> **Activity**:
If a line in the records below contains "agent", copy that line.

> **Extracted data**:

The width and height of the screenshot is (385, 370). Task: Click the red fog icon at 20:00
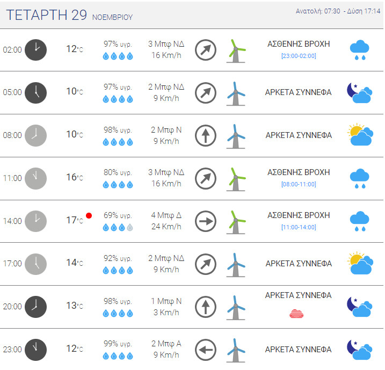click(x=298, y=313)
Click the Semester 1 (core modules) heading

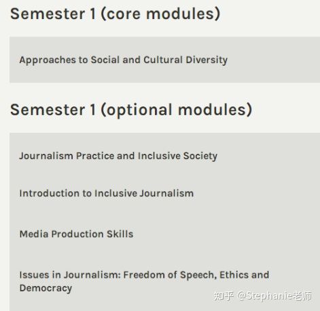click(115, 14)
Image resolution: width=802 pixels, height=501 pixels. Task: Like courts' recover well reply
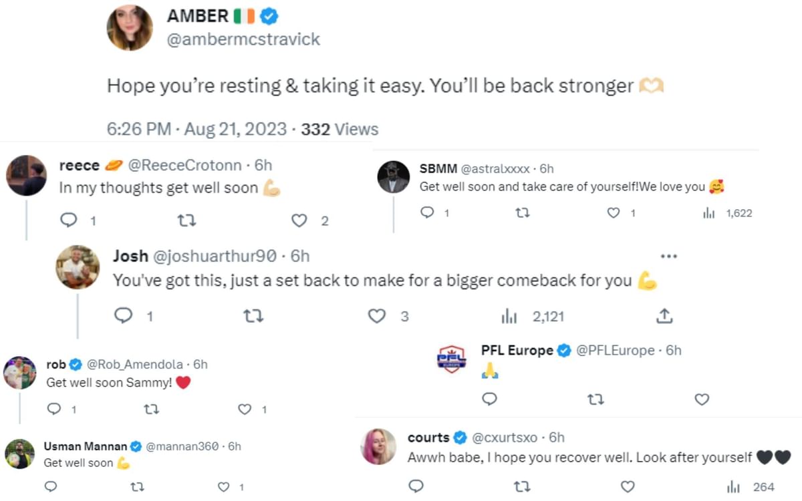(627, 486)
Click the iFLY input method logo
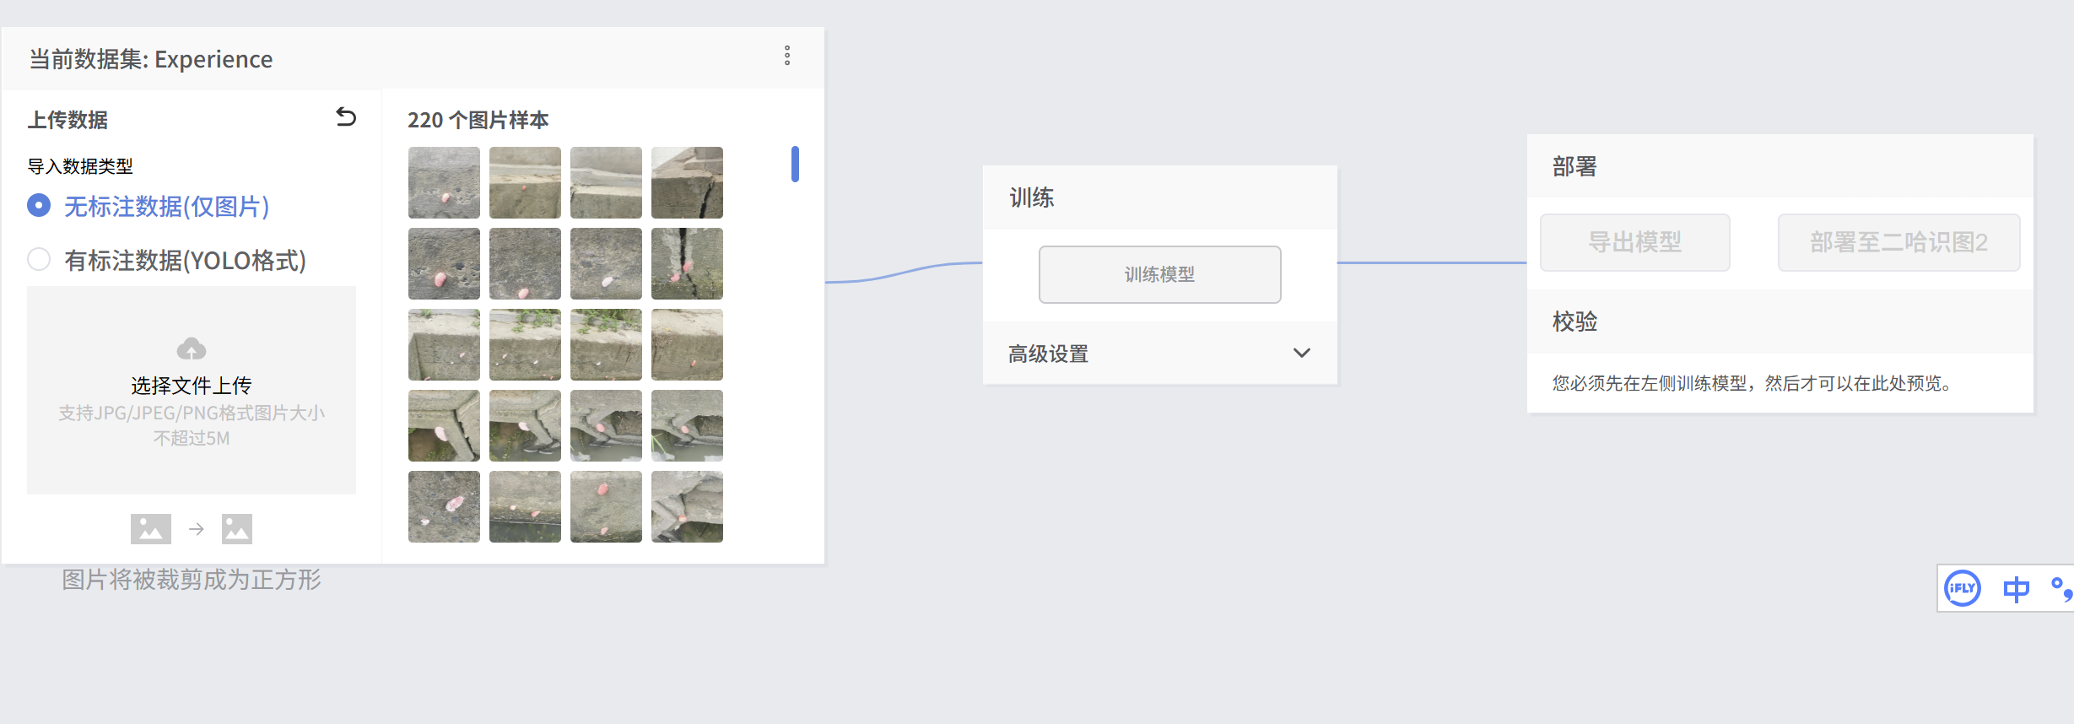 pyautogui.click(x=1962, y=588)
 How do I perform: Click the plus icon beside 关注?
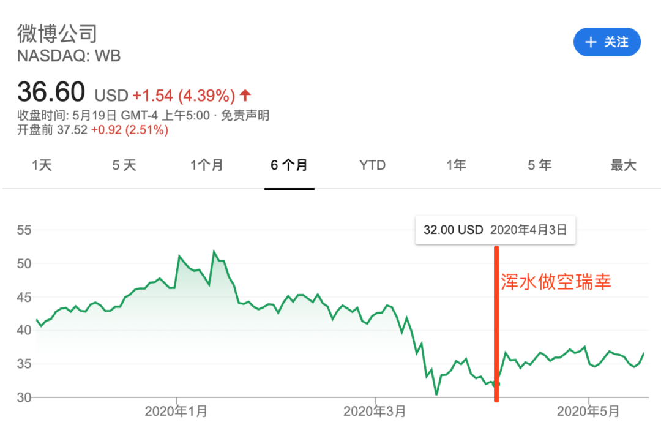[591, 42]
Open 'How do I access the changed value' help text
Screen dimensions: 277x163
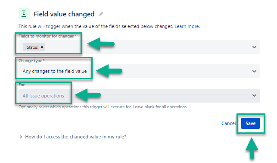click(x=76, y=137)
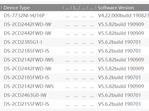Screen dimensions: 149x111
Task: Click software version of DS-2CD2155FWD-IS
Action: click(x=119, y=104)
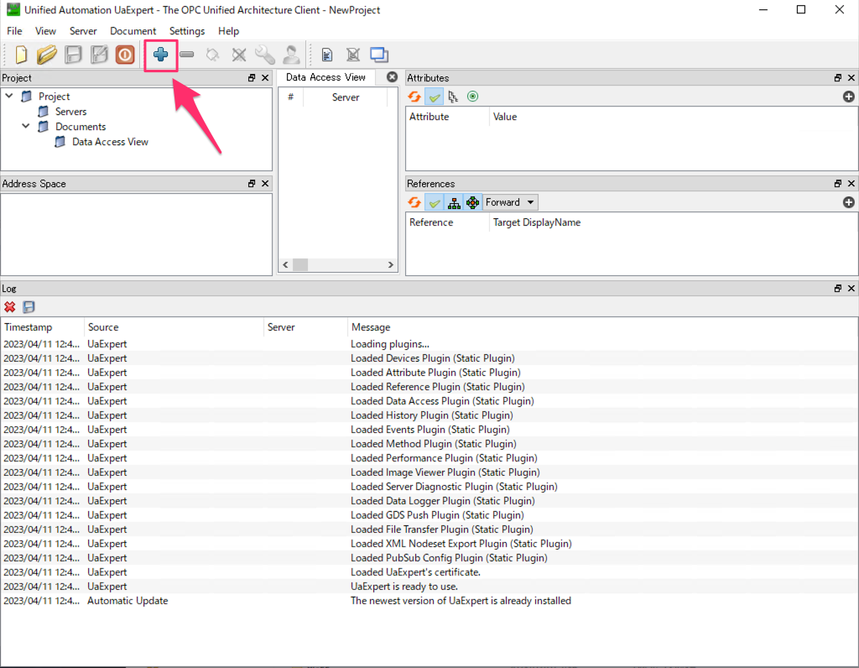Add a new server with the plus toolbar icon
The height and width of the screenshot is (668, 859).
pos(160,54)
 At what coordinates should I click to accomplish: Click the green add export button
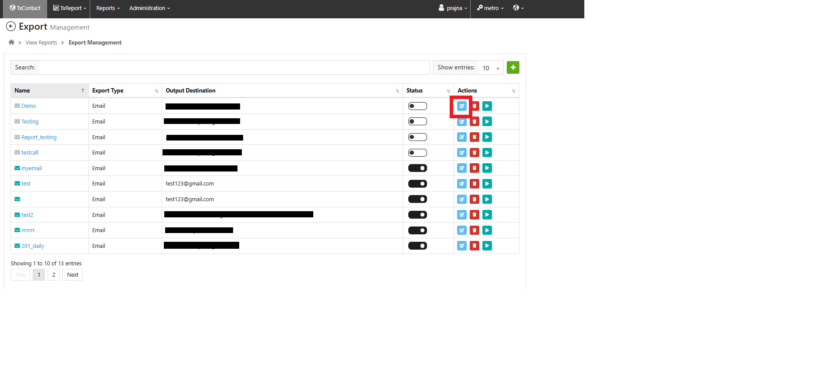click(x=513, y=68)
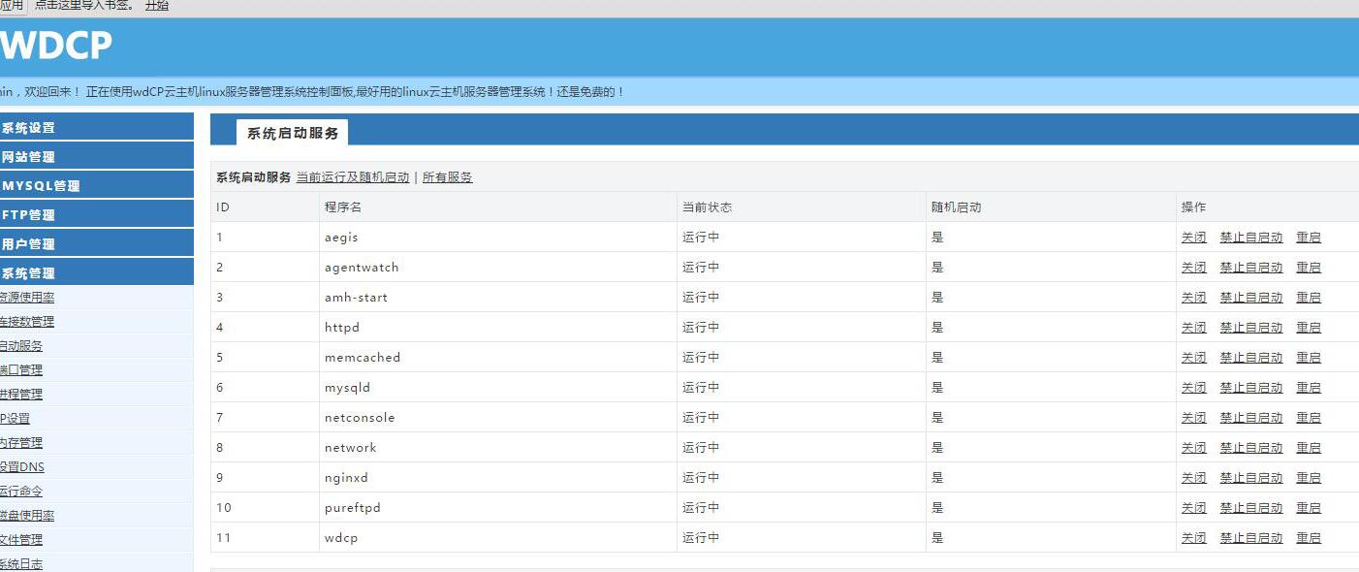
Task: Click 关闭 for the nginxd service
Action: 1193,478
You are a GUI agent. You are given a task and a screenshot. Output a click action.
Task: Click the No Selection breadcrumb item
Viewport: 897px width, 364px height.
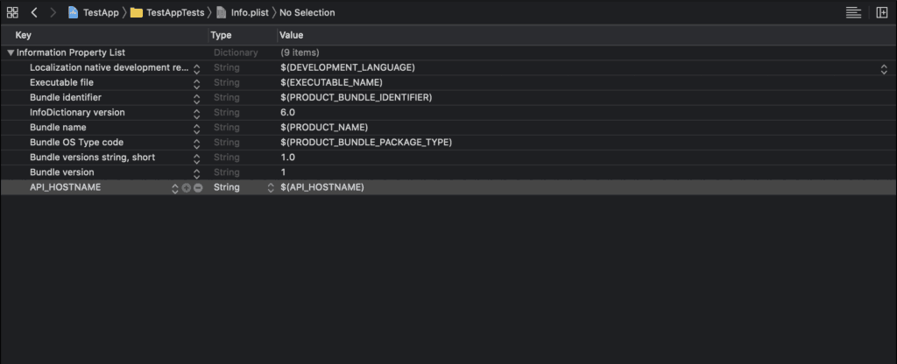307,12
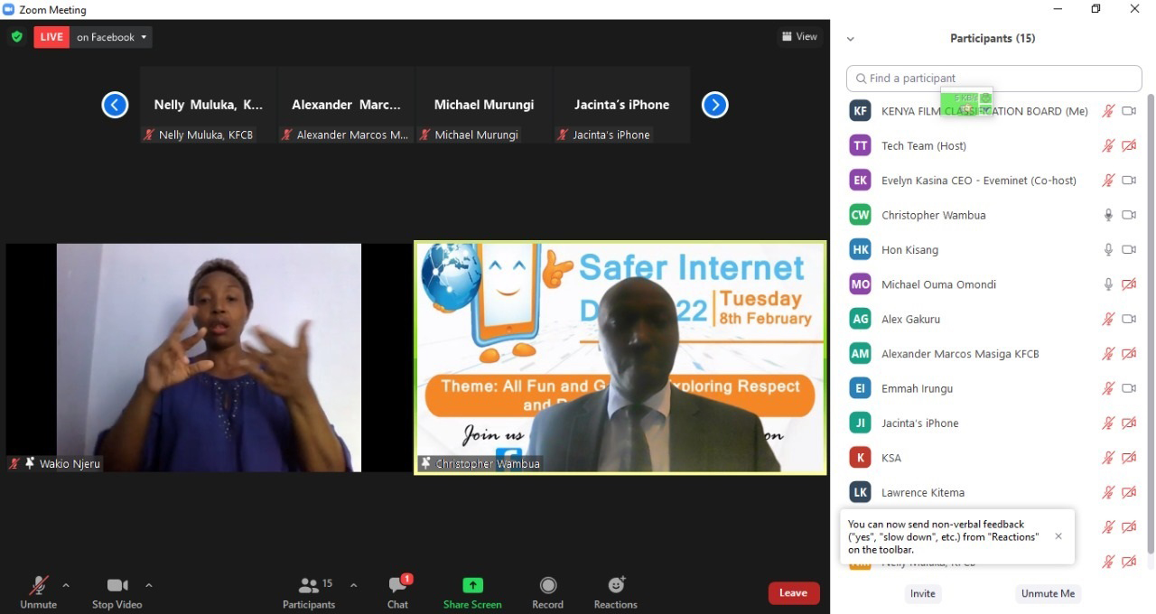The height and width of the screenshot is (614, 1156).
Task: Toggle Hon Kisang's microphone
Action: pyautogui.click(x=1108, y=249)
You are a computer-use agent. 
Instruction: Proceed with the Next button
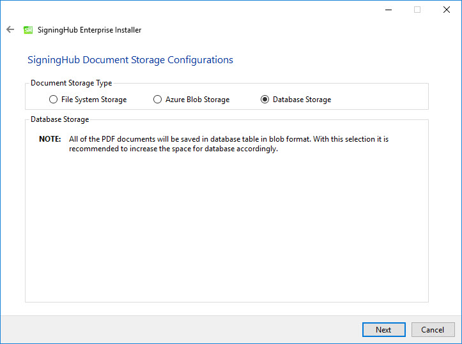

> **Exercise result**:
You are a GUI agent. You are given a task and a screenshot. Output a click action.
You are a computer-use agent. 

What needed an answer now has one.